▶ [STUDY TEXT]
<<<<

Summary — S.4263 (2025) — Amendments to involuntary commitment law (P.L.2023, c.139)

Note on title discrepancy
- Although the bill file header references brownfield technical‑assistance grants, the text and legislative history of S.4263 concern amendments to New Jersey’s involuntary commitment statutes (P.L.2023, c.139). This summary reflects the bill text and actions.

Purpose and intent
- To extend and refine temporary emergency detention procedures created by P.L.2023, c.139; to expand reporting, oversight, study and data‑sharing requirements; to permit limited temporary licensure of hospital psychiatric beds; and to establish education and follow‑up study requirements to improve placement of individuals needing psychiatric care.

Key provisions and changes
- Sunset/extensions: Extends multiple temporary provisions in P.L.2023, c.139 from 24 months to 36 months following that law’s effective date.
- Detention time limits and court review:
- Retains the 72‑hour initial limit (from execution of a screening certificate) for involuntary detention in short‑term care, psychiatric facilities, special psychiatric hospitals, and general hospitals/emergency departments.
- Allows hospitals, emergency departments, and Designated Screening Service providers to seek a temporary court order to continue a hold beyond 72 hours for up to an additional 72 hours (court may set conditions).

>>>>

▶ [WORK REQUEST A] Write out the S.4263 summary word for word from "Key provisions and" to "general hospitals/emergency departments.".
▶ [WORK REQUEST B] Under the S.4263 summary's 72-hour initial limit, which types of care settings are listed for involuntary detention?
You won't need the material after this text.

▶ [GIVEN RECORDS]

<<<<

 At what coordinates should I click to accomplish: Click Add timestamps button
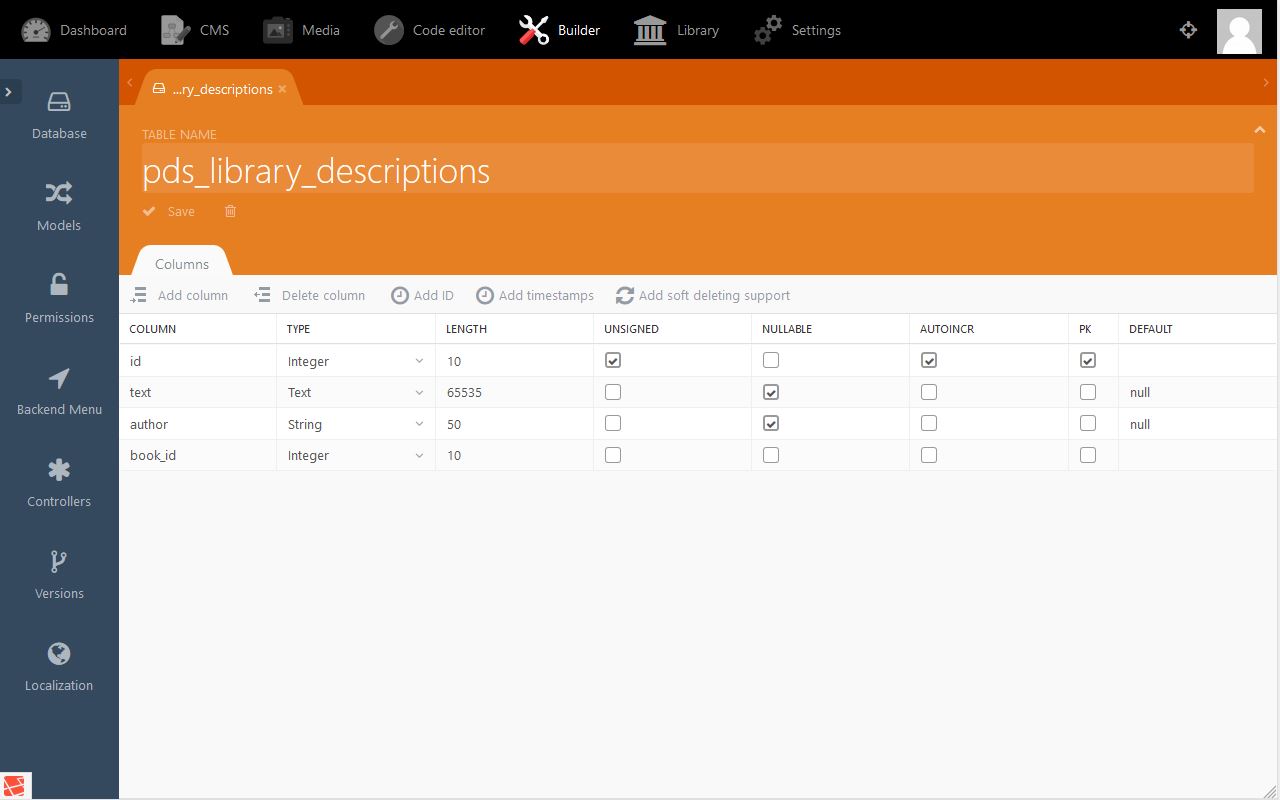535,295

>>>>
<<<<

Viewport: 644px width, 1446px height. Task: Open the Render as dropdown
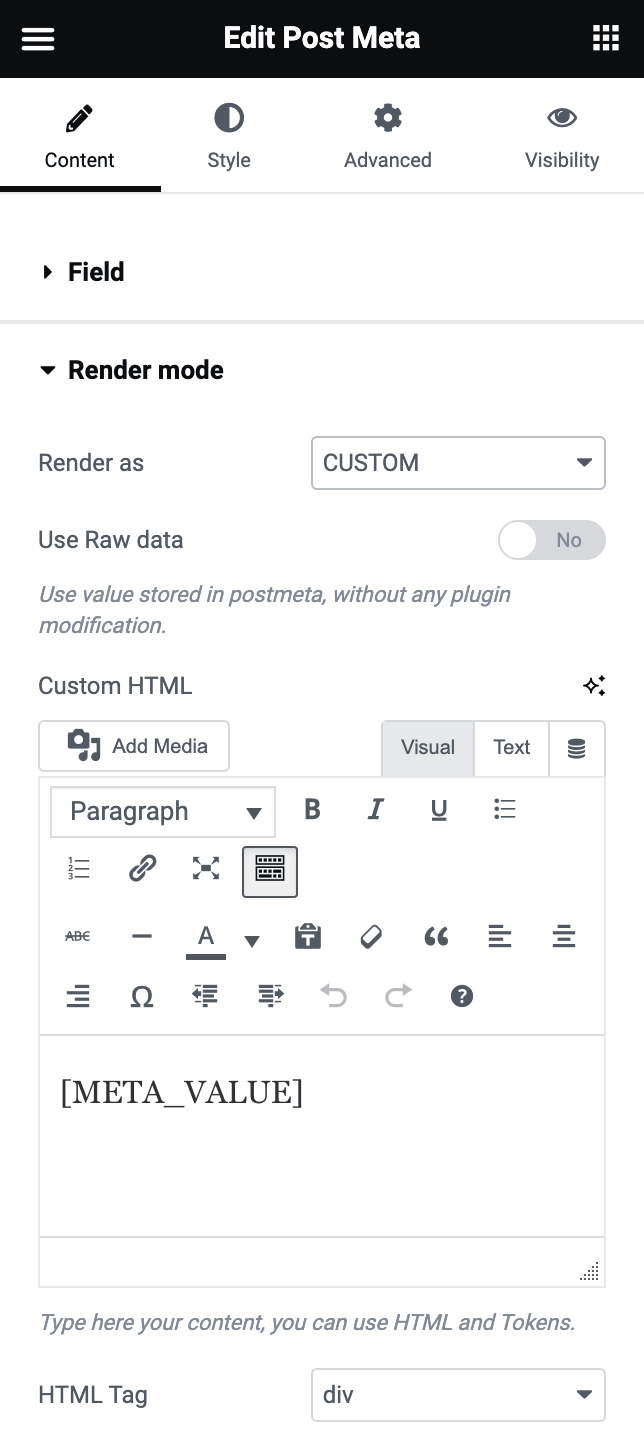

>>>>

▶ [WORKED SOLUTION A]
Key provisions and changes
- Sunset/extensions: Extends multiple temporary provisions in P.L.2023, c.139 from 24 months to 36 months following that law’s effective date.
- Detention time limits and court review:
- Retains the 72‑hour initial limit (from execution of a screening certificate) for involuntary detention in short‑term care, psychiatric facilities, special psychiatric hospitals, and general hospitals/emergency departments.

▶ [WORKED SOLUTION B]
- Short-term care
- Psychiatric facilities
- Special psychiatric hospitals
- General hospitals/emergency departments